* PROBLEM DETAILS: Output all of the records again, exactly as written.

Records excerpted from a collection:
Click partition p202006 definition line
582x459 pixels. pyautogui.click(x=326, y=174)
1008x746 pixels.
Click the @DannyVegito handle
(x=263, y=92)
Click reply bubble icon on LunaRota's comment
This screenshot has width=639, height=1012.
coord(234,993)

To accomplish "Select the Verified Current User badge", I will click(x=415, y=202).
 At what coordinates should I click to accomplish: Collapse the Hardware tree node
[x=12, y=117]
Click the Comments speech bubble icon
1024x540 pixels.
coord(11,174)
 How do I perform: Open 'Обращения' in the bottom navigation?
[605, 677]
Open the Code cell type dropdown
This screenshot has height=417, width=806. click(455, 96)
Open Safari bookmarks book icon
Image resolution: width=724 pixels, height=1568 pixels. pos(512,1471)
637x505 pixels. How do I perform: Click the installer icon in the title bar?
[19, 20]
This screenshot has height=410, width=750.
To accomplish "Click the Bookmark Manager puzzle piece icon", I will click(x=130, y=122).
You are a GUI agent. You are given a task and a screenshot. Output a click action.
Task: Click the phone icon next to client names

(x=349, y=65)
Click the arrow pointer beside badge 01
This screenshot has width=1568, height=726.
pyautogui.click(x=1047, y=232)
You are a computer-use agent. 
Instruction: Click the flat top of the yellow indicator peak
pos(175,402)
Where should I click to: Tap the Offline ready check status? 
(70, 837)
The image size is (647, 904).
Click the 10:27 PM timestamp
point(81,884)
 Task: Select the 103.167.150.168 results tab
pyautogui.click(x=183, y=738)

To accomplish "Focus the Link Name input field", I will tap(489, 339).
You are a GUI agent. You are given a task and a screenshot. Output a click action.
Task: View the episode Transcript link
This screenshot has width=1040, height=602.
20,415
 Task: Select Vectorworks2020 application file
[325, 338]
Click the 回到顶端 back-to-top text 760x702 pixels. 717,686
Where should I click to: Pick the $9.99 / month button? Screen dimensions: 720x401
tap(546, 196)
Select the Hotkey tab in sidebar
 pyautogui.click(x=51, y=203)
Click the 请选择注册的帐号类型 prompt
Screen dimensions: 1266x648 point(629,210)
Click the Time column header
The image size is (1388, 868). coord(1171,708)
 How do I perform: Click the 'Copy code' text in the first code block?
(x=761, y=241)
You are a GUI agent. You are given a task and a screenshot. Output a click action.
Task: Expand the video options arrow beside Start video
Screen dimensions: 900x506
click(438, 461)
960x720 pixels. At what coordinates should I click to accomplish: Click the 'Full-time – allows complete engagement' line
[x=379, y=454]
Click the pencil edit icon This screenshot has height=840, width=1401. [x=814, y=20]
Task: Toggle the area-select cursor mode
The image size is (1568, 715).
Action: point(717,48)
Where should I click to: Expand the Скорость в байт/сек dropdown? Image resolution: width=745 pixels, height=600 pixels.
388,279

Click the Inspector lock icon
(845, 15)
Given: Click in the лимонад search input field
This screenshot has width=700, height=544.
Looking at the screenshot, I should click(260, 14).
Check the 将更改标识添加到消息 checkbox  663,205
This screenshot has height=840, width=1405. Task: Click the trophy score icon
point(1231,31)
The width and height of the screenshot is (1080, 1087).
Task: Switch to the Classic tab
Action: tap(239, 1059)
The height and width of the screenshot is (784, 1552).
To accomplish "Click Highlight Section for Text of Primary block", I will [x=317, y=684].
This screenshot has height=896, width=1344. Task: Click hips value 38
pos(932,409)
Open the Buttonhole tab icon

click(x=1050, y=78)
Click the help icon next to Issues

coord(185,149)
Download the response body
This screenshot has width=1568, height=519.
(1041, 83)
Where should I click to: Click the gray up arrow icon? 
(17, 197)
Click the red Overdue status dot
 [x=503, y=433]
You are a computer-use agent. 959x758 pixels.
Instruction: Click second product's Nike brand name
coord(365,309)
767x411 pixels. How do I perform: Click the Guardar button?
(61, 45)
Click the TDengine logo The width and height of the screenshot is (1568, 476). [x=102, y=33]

* TASK RESPONSE:
Click partition p202006 definition line
582x459 pixels. pyautogui.click(x=326, y=174)
1008x746 pixels.
Click the @DannyVegito handle
(x=263, y=92)
Click reply bubble icon on LunaRota's comment
This screenshot has width=639, height=1012.
coord(234,993)

To accomplish "Select the Verified Current User badge", I will click(x=415, y=202).
 At what coordinates should I click to accomplish: Collapse the Hardware tree node
[x=12, y=117]
Click the Comments speech bubble icon
1024x540 pixels.
coord(11,174)
 How do I perform: Open 'Обращения' in the bottom navigation?
[605, 677]
Open the Code cell type dropdown
This screenshot has height=417, width=806. click(455, 96)
Open Safari bookmarks book icon
Image resolution: width=724 pixels, height=1568 pixels. pos(512,1471)
637x505 pixels. How do I perform: Click the installer icon in the title bar?
[19, 20]
This screenshot has height=410, width=750.
To accomplish "Click the Bookmark Manager puzzle piece icon", I will click(x=130, y=122).
You are a GUI agent. You are given a task and a screenshot. Output a click action.
Task: Click the phone icon next to client names

(x=349, y=65)
Click the arrow pointer beside badge 01
This screenshot has width=1568, height=726.
pyautogui.click(x=1047, y=232)
You are a computer-use agent. 
Instruction: Click the flat top of the yellow indicator peak
pos(175,402)
Where should I click to: Tap the Offline ready check status? 
(70, 837)
The image size is (647, 904).
Click the 10:27 PM timestamp
point(81,884)
 Task: Select the 103.167.150.168 results tab
pyautogui.click(x=183, y=738)

To accomplish "Focus the Link Name input field", I will tap(489, 339).
You are a GUI agent. You are given a task and a screenshot. Output a click action.
Task: View the episode Transcript link
This screenshot has width=1040, height=602.
20,415
 Task: Select Vectorworks2020 application file
[325, 338]
Click the 回到顶端 back-to-top text 760x702 pixels. 717,686
Where should I click to: Pick the $9.99 / month button? Screen dimensions: 720x401
tap(546, 196)
Select the Hotkey tab in sidebar
 pyautogui.click(x=51, y=203)
Click the 请选择注册的帐号类型 prompt
Screen dimensions: 1266x648 point(629,210)
Click the Time column header
The image size is (1388, 868). coord(1171,708)
 How do I perform: Click the 'Copy code' text in the first code block?
(x=761, y=241)
You are a GUI agent. You are given a task and a screenshot. Output a click action.
Task: Expand the video options arrow beside Start video
Screen dimensions: 900x506
click(438, 461)
960x720 pixels. At what coordinates should I click to accomplish: Click the 'Full-time – allows complete engagement' line
[x=379, y=454]
Click the pencil edit icon This screenshot has height=840, width=1401. [x=814, y=20]
Task: Toggle the area-select cursor mode
The image size is (1568, 715).
Action: point(717,48)
Where should I click to: Expand the Скорость в байт/сек dropdown? Image resolution: width=745 pixels, height=600 pixels.
388,279

Click the Inspector lock icon
(845, 15)
Given: Click in the лимонад search input field
This screenshot has width=700, height=544.
Looking at the screenshot, I should click(260, 14).
Check the 将更改标识添加到消息 checkbox  663,205
This screenshot has height=840, width=1405. Task: Click the trophy score icon
point(1231,31)
The width and height of the screenshot is (1080, 1087).
Task: Switch to the Classic tab
Action: tap(239, 1059)
The height and width of the screenshot is (784, 1552).
To accomplish "Click Highlight Section for Text of Primary block", I will [x=317, y=684].
This screenshot has height=896, width=1344. Task: Click hips value 38
pos(932,409)
Open the Buttonhole tab icon

click(x=1050, y=78)
Click the help icon next to Issues

coord(185,149)
Download the response body
This screenshot has width=1568, height=519.
(1041, 83)
Where should I click to: Click the gray up arrow icon? 
(17, 197)
Click the red Overdue status dot
 [x=503, y=433]
You are a computer-use agent. 959x758 pixels.
Instruction: Click second product's Nike brand name
coord(365,309)
767x411 pixels. How do I perform: Click the Guardar button?
(61, 45)
Click the TDengine logo The width and height of the screenshot is (1568, 476). [x=102, y=33]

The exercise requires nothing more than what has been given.